Surtout, une grande majorité des sportifs qui réalisent une performance marquante dans leur domaine décrivent en parlant de leur ressenti ce centrage très particulier, cet « état de grâce » dans lequel tout en eux est focalisé sur leur vécu, provoquant une sensation d’aisance, d’évidence… et un résultat optimal. Trouver et maîtriser cet état  est, du coup, devenu une véritable « quête du Graal » dans certains milieux, et depuis quelque temps, de nombreux sportifs nous contactent avec cette demande…

En apparence, il est plutôt simple d’être au présent : il « suffit » de se détacher du passé, de se détacher du futur, puis de couper ses pensées et d’être attentif à son ressenti… Je suis persuadé qu’en quelques heures, avec quelques indications basiques, toute personne habituée à la méditation finit par y arriver plus ou moins…

Mais, pour nous, l’enjeu est différent : nous avons besoin que nos clients y parviennent en pleine compétition, c’est-à-dire dans un univers bruyant, un rythme effréné, avec une pression sociale, de l’enjeu, les facteurs déstabilisants et tout ce qui rend ces moments si forts et inoubliables. Et là, obtenir un résultat demande un véritable apprentissage, précis et rigoureux,  avant d’atteindre cet « état de grâce ». Pour poser les bases de ce travail, voici en 3 volets quelques pistes pour commencer à apprivoiser cette forme de présence, en espérant que cela vous aider dans votre progression !

Partie 1 : Se libérer des souvenirs.

Le lien avec le passé est l’un des principaux obstacles à la notion de présence. Par la façon dont nous nous relions tous plus ou moins à nos souvenirs et expériences, nous nous créons un conditionnement. Nos frustrations, nos échecs passés, et autres moments de stress sont tout autant de micros traumatismes entretenus par notre pensée et qui viennent déformer, dénaturer l’expérience présente… Pourtant, ce lien est subjectif, il provient d’un apprentissage : nous avons tous une façon différente d’utiliser nos souvenirs et nos expériences, l’impact du passé est donc modulable, façonnable… surtout quand nous comprenons comment notre cerveau fonctionne.

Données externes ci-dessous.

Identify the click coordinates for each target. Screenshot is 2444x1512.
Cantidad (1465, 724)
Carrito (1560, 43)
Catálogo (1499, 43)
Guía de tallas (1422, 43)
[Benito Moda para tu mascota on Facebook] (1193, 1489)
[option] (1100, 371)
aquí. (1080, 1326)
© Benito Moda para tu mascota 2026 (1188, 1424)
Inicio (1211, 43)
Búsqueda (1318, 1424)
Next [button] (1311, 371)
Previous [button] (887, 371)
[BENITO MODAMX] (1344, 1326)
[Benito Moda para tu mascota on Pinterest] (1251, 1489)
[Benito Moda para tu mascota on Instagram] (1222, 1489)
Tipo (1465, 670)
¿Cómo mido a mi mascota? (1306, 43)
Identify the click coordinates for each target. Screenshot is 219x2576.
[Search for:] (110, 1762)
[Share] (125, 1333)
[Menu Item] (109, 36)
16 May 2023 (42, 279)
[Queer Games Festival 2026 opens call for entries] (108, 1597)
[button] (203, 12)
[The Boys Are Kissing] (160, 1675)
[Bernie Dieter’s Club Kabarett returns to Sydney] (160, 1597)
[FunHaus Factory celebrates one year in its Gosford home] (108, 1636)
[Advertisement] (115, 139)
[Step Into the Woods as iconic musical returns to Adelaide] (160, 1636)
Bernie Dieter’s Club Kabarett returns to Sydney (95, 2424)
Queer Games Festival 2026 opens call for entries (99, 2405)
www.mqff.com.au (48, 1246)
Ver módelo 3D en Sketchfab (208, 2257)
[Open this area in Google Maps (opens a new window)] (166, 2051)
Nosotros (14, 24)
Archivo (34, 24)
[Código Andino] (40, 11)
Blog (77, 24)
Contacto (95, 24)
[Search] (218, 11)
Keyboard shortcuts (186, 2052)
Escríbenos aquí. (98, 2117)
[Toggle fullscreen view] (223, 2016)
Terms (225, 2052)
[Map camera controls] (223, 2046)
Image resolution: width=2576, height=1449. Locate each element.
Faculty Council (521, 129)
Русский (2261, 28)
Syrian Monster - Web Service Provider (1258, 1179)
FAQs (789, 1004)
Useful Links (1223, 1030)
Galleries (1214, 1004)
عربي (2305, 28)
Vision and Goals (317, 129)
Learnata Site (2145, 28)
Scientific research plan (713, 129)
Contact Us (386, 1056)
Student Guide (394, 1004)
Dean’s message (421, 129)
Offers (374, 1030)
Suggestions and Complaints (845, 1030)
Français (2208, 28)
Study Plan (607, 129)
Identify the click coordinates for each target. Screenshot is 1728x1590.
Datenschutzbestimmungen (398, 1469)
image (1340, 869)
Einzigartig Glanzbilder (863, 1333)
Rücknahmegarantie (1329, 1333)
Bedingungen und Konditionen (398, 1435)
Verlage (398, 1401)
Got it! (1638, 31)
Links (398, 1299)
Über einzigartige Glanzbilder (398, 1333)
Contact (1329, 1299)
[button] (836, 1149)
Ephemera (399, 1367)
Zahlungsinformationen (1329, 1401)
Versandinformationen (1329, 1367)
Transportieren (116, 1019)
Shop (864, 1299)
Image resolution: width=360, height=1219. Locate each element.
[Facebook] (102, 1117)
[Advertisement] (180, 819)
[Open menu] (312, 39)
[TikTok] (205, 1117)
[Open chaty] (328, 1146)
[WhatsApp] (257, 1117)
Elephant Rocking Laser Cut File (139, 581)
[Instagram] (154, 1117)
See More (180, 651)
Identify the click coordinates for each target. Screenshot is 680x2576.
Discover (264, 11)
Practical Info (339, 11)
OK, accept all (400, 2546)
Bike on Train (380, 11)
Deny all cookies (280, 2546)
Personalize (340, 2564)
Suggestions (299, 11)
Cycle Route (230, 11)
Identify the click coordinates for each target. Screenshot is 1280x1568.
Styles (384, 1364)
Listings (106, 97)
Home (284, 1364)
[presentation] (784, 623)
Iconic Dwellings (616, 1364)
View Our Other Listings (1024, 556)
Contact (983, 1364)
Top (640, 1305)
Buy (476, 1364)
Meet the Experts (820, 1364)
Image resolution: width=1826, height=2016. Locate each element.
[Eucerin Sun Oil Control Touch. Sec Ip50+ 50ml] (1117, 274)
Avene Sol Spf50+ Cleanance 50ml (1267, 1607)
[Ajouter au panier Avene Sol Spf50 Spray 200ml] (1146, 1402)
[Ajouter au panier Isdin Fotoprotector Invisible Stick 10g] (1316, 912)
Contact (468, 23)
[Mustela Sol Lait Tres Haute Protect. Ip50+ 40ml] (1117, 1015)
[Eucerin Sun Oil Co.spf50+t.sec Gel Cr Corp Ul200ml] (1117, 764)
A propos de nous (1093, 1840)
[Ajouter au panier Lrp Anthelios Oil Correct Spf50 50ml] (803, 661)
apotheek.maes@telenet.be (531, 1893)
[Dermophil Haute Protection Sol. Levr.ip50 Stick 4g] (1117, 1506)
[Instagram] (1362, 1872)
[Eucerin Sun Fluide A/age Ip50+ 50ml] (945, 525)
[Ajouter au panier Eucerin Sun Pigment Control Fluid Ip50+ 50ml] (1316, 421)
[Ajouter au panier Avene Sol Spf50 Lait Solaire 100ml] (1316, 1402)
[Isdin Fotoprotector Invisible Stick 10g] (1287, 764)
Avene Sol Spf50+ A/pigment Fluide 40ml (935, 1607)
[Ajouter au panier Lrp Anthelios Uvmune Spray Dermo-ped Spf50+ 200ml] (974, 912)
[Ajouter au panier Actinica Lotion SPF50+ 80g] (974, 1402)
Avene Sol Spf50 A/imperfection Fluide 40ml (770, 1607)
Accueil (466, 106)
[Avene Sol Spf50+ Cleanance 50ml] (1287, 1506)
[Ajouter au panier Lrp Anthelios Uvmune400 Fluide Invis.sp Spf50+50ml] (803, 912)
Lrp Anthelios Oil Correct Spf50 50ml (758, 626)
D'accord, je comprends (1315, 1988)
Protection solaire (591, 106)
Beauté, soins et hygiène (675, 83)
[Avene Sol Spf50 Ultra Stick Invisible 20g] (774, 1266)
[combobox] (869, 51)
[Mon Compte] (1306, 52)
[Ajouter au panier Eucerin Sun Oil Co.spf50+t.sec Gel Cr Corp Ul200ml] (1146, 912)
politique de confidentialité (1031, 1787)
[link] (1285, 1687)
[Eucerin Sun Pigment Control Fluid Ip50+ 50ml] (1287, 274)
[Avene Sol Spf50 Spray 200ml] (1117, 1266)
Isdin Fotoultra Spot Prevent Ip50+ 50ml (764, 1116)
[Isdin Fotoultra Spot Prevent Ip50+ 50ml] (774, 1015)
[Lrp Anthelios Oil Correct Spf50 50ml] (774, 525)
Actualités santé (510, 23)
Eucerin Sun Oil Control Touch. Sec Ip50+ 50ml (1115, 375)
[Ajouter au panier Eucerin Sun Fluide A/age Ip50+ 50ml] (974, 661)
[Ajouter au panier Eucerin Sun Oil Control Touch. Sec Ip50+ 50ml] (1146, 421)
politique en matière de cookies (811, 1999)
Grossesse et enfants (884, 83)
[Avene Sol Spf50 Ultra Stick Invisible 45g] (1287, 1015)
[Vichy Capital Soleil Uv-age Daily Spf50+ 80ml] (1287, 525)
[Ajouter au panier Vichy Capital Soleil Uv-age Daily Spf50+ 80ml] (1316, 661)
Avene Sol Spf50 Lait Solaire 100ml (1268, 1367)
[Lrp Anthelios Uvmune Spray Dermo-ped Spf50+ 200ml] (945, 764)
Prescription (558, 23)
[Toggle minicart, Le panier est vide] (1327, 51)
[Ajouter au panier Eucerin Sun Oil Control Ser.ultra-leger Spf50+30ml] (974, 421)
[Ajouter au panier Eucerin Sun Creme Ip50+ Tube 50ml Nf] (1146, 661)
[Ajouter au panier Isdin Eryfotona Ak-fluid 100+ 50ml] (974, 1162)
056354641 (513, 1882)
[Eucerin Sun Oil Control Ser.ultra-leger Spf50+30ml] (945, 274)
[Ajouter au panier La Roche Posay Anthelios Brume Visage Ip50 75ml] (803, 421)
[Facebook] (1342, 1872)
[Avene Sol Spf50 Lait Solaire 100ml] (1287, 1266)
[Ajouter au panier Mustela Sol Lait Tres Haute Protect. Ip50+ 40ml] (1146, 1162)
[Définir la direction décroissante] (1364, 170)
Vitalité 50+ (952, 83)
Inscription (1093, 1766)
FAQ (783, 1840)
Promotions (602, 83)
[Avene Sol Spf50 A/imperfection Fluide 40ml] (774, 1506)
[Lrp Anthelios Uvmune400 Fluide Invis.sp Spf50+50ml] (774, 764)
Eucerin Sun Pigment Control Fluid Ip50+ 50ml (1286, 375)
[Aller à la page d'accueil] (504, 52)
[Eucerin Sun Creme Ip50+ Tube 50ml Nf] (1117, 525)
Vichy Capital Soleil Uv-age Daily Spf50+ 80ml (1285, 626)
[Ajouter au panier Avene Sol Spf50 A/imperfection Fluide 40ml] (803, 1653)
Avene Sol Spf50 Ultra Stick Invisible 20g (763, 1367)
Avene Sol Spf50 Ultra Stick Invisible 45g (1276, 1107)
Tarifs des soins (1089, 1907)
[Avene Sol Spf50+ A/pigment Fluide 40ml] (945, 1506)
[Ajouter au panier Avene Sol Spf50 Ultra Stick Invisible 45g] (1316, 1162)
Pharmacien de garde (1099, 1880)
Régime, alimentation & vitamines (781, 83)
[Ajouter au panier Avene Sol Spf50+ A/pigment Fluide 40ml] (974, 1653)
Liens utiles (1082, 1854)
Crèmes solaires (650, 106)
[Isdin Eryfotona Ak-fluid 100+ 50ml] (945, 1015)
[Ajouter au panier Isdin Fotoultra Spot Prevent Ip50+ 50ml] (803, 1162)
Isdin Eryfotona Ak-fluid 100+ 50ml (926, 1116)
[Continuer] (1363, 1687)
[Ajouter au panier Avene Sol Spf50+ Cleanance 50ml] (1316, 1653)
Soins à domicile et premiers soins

3 exemples pour comprendre l’impact habituel du passé sur le présent :

La douleur. Nous savons que la douleur psychologique – liée aux souvenirs de la douleur et aussi à son anticipation – participe à hauteur de 30% à 40% du ressenti selon les individus. Ce chiffre m’a toujours semblé remarquable, tant il nous amène à comprendre à quel point notre mental influence notre rapport à la réalité. Mais surtout il ne reflète pas l’écart possible de ressenti selon la façon d’être plus ou moins conditionné par le passé : ce taux peut avoisiner les 0% chez certains, et être bien plus important chez d’autres.   Tout cela est bien évidemment inconscient et automatique en nous, mais nous pouvons constater que lorsqu’une personne est totalement centrée sur le présent, son ressenti est différent et la douleur s’en trouve amoindrie.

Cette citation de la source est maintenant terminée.